キャリアプランはなぜ必要? プランの立て方や職業別プラン例も紹介

「自分のキャリアプランを考えてみる」といっても、なかなかすぐには思いつかないものですが、現在の社内での立場や部署異動、転職、起業など職業に関わるあらゆる面で将来の選択をする際の助けになります。企業側も採用や社内の評価で注目している点であるため、特に転職時は面接などでキャリアプランについて聞かれることもあります。

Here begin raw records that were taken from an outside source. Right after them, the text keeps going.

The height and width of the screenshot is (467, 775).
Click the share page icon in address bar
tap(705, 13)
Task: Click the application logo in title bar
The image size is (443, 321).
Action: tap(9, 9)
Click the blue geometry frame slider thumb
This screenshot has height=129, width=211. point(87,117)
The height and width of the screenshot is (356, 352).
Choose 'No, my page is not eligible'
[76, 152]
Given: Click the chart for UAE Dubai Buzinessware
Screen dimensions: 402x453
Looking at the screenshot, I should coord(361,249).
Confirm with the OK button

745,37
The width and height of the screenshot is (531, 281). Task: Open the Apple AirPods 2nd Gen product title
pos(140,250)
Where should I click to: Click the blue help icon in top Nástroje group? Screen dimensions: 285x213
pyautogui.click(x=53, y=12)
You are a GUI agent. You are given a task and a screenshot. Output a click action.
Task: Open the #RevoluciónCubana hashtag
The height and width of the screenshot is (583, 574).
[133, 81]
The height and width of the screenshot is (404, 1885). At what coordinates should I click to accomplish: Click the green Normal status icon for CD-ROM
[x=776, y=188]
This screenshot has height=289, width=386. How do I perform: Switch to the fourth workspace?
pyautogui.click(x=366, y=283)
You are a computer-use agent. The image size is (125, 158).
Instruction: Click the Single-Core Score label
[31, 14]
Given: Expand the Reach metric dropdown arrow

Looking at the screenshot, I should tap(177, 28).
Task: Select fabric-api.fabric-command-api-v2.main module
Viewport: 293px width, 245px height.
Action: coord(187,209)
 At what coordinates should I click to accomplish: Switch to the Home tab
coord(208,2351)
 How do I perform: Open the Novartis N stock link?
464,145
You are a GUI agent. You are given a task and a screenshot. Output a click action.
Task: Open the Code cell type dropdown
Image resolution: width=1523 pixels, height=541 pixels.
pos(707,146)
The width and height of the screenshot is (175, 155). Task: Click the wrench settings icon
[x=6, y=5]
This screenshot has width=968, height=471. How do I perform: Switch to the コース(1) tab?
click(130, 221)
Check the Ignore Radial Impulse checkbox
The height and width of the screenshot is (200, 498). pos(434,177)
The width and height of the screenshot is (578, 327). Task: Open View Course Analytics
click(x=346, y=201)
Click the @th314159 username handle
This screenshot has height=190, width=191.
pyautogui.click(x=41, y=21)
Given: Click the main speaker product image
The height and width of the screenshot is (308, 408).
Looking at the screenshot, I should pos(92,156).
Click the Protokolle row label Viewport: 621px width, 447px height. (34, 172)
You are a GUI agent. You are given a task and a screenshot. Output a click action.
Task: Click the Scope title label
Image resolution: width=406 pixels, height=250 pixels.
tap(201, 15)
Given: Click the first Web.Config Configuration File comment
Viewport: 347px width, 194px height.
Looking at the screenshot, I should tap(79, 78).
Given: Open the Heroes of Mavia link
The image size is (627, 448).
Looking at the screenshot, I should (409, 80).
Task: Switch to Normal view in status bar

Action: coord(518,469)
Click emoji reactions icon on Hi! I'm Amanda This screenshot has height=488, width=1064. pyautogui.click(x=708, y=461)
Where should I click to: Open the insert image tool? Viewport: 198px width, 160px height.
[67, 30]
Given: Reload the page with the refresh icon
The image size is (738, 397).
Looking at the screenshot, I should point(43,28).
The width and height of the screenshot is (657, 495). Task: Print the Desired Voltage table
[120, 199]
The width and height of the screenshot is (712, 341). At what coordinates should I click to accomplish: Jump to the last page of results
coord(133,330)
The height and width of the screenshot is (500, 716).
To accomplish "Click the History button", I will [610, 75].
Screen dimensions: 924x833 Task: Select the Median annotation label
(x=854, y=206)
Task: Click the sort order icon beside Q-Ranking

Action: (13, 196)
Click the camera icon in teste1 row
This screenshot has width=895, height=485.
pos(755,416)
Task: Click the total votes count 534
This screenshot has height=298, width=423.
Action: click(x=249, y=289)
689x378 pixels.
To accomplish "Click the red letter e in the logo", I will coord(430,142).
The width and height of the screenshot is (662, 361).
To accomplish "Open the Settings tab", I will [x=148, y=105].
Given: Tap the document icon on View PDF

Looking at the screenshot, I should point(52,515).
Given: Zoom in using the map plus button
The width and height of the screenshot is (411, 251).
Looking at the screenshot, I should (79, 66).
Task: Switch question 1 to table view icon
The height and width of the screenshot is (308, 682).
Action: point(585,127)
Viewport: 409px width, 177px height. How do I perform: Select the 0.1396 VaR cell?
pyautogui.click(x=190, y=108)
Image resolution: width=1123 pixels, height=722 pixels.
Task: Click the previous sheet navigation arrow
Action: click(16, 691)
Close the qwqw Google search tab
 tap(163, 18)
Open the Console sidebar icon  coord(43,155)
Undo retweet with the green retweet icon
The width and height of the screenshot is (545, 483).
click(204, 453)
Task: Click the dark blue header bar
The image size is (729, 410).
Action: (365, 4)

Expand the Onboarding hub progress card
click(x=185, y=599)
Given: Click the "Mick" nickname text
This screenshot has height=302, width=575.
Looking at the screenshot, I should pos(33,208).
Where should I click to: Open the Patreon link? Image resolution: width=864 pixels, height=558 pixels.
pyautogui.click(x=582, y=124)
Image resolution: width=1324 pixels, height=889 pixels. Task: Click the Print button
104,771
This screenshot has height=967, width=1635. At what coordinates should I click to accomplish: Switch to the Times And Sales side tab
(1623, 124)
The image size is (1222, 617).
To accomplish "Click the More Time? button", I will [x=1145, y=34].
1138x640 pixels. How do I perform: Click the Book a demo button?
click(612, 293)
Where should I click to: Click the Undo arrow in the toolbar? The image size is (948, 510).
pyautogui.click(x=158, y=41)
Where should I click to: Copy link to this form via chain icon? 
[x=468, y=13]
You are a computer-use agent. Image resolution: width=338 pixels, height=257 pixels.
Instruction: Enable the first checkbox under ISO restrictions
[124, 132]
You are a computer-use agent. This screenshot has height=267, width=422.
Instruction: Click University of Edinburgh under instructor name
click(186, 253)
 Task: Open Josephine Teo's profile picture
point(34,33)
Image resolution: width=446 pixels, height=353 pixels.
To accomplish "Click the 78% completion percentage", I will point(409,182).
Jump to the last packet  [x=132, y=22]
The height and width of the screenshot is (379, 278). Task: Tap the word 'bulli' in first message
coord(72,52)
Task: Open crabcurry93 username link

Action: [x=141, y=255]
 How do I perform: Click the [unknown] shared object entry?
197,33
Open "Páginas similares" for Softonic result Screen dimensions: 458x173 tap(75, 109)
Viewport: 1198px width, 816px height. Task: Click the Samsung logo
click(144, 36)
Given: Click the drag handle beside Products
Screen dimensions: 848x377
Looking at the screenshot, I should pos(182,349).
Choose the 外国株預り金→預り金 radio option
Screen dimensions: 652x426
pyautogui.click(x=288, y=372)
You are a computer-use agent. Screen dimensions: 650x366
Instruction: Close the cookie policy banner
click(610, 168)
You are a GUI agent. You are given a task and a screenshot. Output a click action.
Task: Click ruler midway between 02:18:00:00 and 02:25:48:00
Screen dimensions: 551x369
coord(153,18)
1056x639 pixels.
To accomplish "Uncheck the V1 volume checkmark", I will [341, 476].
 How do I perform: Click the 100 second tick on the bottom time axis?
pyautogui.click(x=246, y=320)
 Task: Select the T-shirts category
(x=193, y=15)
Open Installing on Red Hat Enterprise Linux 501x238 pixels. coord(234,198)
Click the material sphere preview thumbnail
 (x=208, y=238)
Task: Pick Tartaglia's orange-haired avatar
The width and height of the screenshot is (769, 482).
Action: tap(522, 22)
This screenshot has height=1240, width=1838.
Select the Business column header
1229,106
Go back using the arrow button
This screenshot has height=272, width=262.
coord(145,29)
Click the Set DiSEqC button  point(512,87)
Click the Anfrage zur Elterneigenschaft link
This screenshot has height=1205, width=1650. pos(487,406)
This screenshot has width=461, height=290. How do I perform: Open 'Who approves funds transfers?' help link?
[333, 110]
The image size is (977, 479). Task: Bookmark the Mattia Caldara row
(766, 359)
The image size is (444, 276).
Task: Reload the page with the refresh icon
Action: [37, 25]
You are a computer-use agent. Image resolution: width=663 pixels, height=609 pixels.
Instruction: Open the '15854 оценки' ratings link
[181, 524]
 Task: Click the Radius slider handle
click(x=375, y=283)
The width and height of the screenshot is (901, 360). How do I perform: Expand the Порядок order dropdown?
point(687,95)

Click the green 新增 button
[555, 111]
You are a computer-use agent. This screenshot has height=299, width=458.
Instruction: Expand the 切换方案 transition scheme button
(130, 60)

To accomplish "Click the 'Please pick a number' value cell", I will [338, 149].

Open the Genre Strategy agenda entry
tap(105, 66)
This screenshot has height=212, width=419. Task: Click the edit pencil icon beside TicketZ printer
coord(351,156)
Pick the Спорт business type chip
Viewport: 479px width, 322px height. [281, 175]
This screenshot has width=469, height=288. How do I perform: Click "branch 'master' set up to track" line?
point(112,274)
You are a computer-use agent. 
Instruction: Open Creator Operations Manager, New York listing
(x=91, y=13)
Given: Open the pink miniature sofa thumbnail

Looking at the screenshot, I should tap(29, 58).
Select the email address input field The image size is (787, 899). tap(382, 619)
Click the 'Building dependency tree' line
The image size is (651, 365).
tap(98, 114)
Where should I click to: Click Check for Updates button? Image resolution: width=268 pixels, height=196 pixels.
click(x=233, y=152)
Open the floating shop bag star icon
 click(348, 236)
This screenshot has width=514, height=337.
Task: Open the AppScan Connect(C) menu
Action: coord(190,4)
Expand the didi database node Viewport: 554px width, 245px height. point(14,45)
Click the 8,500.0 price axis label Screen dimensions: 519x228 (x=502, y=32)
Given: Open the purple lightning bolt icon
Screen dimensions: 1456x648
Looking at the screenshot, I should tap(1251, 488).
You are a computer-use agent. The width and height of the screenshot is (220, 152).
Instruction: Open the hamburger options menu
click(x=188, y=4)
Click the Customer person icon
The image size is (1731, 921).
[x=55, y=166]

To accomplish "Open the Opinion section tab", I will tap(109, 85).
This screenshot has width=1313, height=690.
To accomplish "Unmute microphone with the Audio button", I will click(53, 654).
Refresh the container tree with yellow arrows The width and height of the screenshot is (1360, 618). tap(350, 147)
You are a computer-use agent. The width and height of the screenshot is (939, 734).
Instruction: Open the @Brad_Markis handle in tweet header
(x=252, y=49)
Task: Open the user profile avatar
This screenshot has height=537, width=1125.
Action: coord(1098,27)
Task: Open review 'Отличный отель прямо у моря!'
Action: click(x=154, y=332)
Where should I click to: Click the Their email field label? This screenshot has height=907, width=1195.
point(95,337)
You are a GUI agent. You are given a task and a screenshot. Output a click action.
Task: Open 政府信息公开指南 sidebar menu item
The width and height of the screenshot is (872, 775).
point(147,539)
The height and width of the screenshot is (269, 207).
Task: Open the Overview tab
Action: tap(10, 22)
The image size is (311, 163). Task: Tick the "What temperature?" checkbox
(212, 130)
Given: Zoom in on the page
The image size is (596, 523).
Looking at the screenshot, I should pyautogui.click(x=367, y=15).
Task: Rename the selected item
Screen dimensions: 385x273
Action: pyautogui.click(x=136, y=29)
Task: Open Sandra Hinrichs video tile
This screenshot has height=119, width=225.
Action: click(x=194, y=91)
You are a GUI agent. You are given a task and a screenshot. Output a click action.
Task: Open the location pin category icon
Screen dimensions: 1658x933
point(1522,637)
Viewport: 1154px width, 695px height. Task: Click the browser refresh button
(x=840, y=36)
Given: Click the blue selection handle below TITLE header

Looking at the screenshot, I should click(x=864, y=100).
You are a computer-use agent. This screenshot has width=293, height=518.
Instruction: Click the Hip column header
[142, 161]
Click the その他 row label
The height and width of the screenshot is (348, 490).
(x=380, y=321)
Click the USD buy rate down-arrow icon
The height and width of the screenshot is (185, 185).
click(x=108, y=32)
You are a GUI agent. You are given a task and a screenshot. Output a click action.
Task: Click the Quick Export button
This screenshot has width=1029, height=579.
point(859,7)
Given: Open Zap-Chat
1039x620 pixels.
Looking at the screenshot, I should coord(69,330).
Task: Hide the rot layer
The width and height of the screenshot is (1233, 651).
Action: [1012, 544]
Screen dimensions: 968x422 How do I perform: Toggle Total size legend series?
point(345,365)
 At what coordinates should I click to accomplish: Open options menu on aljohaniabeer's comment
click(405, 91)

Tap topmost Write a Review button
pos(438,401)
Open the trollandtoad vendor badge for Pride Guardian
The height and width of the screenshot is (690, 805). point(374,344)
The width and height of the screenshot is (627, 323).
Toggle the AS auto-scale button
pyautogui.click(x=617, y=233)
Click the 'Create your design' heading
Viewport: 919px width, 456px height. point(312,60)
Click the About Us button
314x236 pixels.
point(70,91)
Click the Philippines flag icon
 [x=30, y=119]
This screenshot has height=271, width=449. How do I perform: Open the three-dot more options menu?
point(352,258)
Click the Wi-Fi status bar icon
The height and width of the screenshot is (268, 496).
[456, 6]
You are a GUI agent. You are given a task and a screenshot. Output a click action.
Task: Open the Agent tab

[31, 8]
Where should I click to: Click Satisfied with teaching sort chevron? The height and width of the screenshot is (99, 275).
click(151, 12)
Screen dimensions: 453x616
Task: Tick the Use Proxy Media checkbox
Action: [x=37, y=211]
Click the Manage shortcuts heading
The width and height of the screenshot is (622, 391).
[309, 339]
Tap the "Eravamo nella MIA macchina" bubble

働き方の多様化が進む今、なぜキャリアプランの考え方が重要視されているのでしょうか。また、実現可能で有益なキャリアプランを立てるためには何を考えればよいのでしょうか。本記事ではキャリアプランの必要性と立て方、職業別のキャリアプラン例について解説します。

キャリアプランとは

キャリアプランとは、自分の将来的なビジョンや理想とする働き方を具現化するための行動計画を指します。自分が今後どのようなキャリアを積んでいくか、将来像を実現するために何をすべきかを洗い出し、必要なスキルや経験、資格を取得するための行動を計画します。

キャリアパスという言葉もありますが、これは一つの企業に限定された目標設定とそれを実現するための道筋を意味します。例えば、社内での昇格や異動など自分自身の目指すべきポジションや業務に就くことを目指します。これに対して、キャリアプランは職業全般が領域のため転職や起業、独立も含みます。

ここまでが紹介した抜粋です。